_Задания_
1) Согласуются ли с фрагментом о Шульце утверждения (a) «Шульц изучал теологию в Галле», (b) «Философия Вольфа к тому времени была официально разрешена в Пруссии», (c) «Шульц снабжал семью Канта дровами»? По каждому ответьте «да» или «нет» и дословно приведите решающие слова фрагмента.
2) Что, согласно фрагменту о Шульце, Фридрих Вильгельм I приказал всем студентам-теологам?
3) Продолжите фрагмент о Шульце после его последнего предложения.

_Фрагмент для чтения_
++++++++++
По видимости, родители Канта, особенно его мать, были на стороне Шульца и в долгу перед ним. Мать Канта часто брала старшего сына на уроки Библии, которые проводил Шульц, а Шульц часто приходил в гости и даже помогал семье, обеспечивая их дровами. Первые религиозные наставления вне дома Кант получил от этого человека, и пиетизм Шульца составил основу первого формального религиозного обучения Канта. К лучшему или к худшему, благодаря родителям – и особенно благодаря матери – Кант стал частью пиетистского движения. Споры между пиетистами и более традиционными членами кёнигсбергского общества стали до некоторой степени его собственными. Когда пиетистов поносили, он наверняка должен был чувствовать, что это ущемляет его родителей – и в какой-то степени его самого.
У Шульца был сложный характер, большие амбиции и geheime Cholera, скрытая холерическая жилка. Более того, даже желая найти компромисс в теологии между рационализмом в духе Вольфа и пиетизмом, он бескомпромиссно преследовал общие цели галльского пиетизма и берлинского абсолютизма. Он не только изучал теологию в Галле – соответственно, на него оказывал большое влияние Франке, – но и продолжал учиться у Вольфа, так что его теология представляла собой попытку объединить идеи пиетистов и Вольфа, точнее сказать, сформулировать идеи пиетистов, пользуясь терминологией и методами Вольфа[115]. Благодаря ему философия Вольфа, все еще официально запрещенная в Пруссии, завоевала более широкое признание в университете[116]. Шульц находился в хороших отношениях с берлинским правительством. Взгляды короля на Вольфа изменились. Фридрих Вильгельм I стал ценить его философию. Прочитав некоторые его работы, он больше не думал, что философия Вольфа и пиетизм противоречат друг другу. Он попытался вернуть Вольфа в Пруссию и даже приказал всем студентам-теологам изучать его: «Они должны хорошо разбираться в философии и в здравой логике на примере профессора Вольфа»[117]. Итак, Шульц оказался правильным человеком, появившимся в правильное время. Его политическое чутье было столь же здравым, как и теологическое.
++++++++++
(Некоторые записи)
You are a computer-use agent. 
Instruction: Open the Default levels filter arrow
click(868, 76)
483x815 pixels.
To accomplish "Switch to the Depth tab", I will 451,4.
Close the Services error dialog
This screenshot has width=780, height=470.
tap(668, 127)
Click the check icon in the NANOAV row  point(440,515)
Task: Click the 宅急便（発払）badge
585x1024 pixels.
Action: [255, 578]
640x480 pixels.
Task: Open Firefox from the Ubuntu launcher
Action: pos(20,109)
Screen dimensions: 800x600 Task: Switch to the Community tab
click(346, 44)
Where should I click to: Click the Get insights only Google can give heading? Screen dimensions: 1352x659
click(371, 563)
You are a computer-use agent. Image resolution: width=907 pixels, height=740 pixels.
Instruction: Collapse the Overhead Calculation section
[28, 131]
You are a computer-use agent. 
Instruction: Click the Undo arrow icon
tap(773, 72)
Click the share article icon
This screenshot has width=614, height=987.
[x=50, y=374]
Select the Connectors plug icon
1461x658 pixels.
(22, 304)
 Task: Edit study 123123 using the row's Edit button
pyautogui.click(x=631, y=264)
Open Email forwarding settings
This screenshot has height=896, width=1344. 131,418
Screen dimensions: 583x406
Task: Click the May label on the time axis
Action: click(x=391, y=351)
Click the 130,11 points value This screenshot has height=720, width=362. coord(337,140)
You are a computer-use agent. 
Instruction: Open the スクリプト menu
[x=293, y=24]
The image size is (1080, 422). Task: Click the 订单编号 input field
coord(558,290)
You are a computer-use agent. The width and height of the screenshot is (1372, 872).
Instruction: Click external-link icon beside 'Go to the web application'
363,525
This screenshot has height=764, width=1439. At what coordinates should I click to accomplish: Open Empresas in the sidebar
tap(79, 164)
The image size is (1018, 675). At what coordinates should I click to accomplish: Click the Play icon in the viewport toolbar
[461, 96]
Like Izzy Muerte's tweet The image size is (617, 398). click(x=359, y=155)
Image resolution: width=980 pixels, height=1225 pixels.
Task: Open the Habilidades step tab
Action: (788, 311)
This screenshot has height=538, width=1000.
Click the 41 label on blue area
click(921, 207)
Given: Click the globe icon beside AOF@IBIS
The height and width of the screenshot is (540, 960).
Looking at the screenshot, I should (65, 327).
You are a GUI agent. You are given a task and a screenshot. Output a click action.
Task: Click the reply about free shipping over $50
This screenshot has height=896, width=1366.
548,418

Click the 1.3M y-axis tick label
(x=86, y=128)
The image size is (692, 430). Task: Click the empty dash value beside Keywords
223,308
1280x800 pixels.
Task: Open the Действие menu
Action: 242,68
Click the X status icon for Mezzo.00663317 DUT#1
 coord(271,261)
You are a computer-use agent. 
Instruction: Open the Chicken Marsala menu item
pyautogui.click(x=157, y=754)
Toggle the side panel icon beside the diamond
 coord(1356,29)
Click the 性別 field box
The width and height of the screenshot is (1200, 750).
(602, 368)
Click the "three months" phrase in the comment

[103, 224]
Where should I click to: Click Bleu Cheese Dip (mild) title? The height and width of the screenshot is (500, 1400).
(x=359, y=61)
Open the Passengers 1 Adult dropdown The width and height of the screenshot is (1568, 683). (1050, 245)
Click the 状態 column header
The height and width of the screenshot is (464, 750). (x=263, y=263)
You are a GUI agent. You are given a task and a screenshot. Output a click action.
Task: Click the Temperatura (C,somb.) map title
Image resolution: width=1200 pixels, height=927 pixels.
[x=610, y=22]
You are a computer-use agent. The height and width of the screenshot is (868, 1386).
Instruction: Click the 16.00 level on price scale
++++++++++
_Ответы_
1)
(a) Да: «Он не только изучал теологию в Галле».
(b) Нет: «все еще официально запрещенная в Пруссии».
(c) Да: «помогал семье, обеспечивая их дровами».

2) Изучать философию Вольфа.

3)
Этот новый поворот имел важные последствия для кёнигсбергского пиетизма, каким его знали родители Канта и сам Кант. Этот пиетизм возник из галльского пиетизма, но был не таким «фанатичным», имея вольфианское и, таким образом, более «рационалистичное» видение мира[118]. Шульц был противником чересчур энтузиастичной набожности[119]. Как Франке значительно изменил доктрину Шпенера, по крайней мере для того, чтобы извлечь выгоду из представлявшихся в Пруссии возможностей, так и Шульц изменил взгляды Франке под влиянием другого окружения и другого времени; кёнигсбергский пиетизм нельзя просто отождествлять с галльским. Первый был странной разновидностью последнего и во многом ближе к философии ортодоксальной протестантской партии, чем можно было бы предположить по их спорам: философом их школы был не Аристотель, а Вольф.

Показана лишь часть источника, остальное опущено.